Le pétrole en force à la COP28

De nos envoyés spéciaux à Dubaï,

Record battu à plate couture. Les marchands de pétrole sont quatre fois plus nombreux cette année à Dubaï que lors des précédentes conférences de l’ONU dédiées au climat. C’est ce que dévoile l’étude réalisée par Global Witness et des ONG membre de la coalition Kick Big Polluters Out, qui s’est spécialisée depuis la COP26 à Glasgow dans le recensement des données.

Avec 2 456 personnes accréditées, ces conseillers, cadres, consultants, commerciaux et autres experts techniques ou financiers explosent le nombre lors de la précédente COP, à Charm el-Cheikh, où déjà, ils étaient 25 % de plus qu’à Glasgow. Leur nombre est même supérieur à l’ensemble des délégations des dix pays les plus vulnérables au changement climatique, qui ont embarqué seulement 1 609 personnes. Finalement, le cortège est seulement dépassé par les délégations des Émirats arabes unis, organisateurs de la COP, qui compte 4 409 personnes, et du Brésil, organisateur de la COP30, avec 3 081 individus.

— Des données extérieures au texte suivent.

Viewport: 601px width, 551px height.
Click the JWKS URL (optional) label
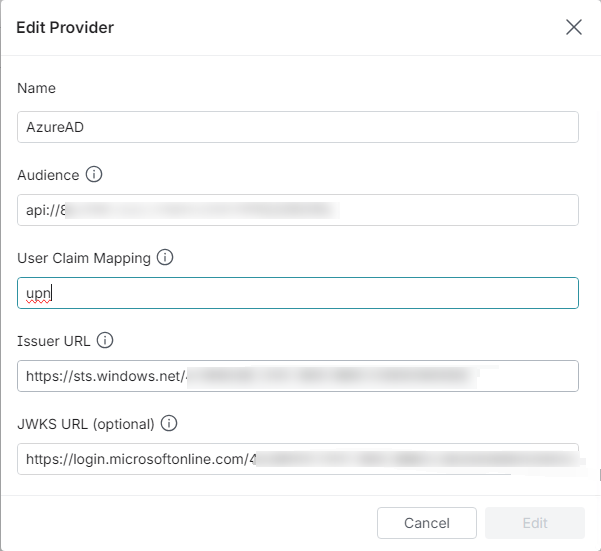point(86,424)

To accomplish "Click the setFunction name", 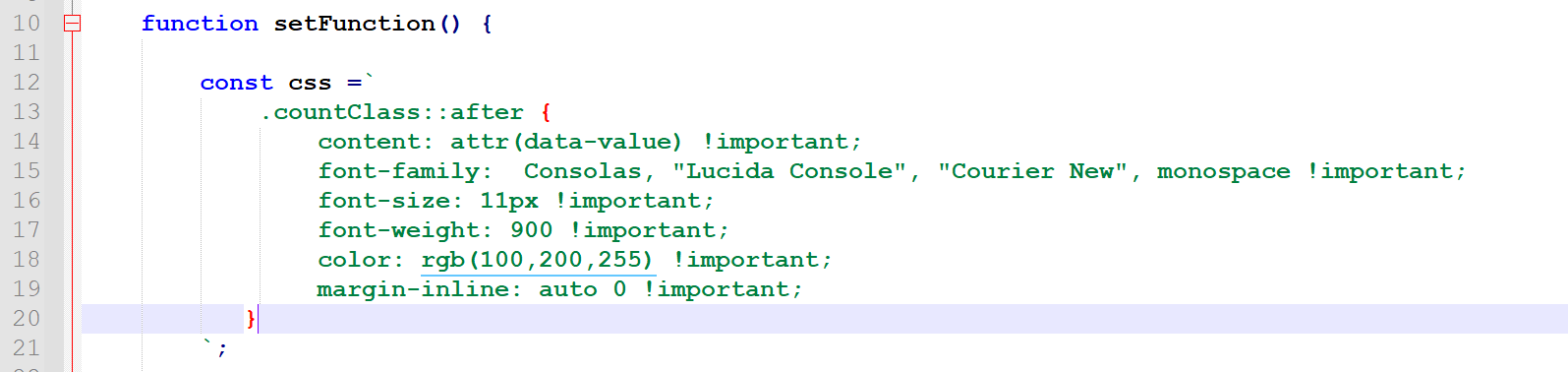I will point(354,23).
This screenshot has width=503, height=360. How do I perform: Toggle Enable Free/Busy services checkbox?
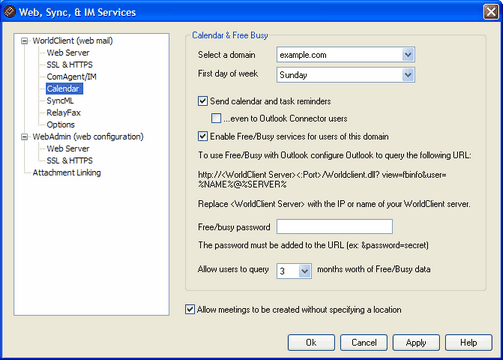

Exxon, ENI, BP, TotalEnergies…

La quasi-totalité de ces lobbyistes vient de pays occidentaux et s’ils ont pu obtenir leur badge d’accès, c’est soit au sein des délégations nationales, mais souvent au nom d’associations commerciales et rarement au nom de leur entreprise, discrétion oblige. L’année dernière, il fallait se rendre au pavillon de l’International Émissions Trading Association (IETA), la principale association des compagnies du secteur, pour tenter de rencontrer Patrick Pouyanné, le dirigeant de TotalEnergies, l’une des cinq majors du monde, lui aperçu à l’Expo City de Dubaï. Cette année, c’est encore cette corporation qui sera la plus représentée, avec 116 badges.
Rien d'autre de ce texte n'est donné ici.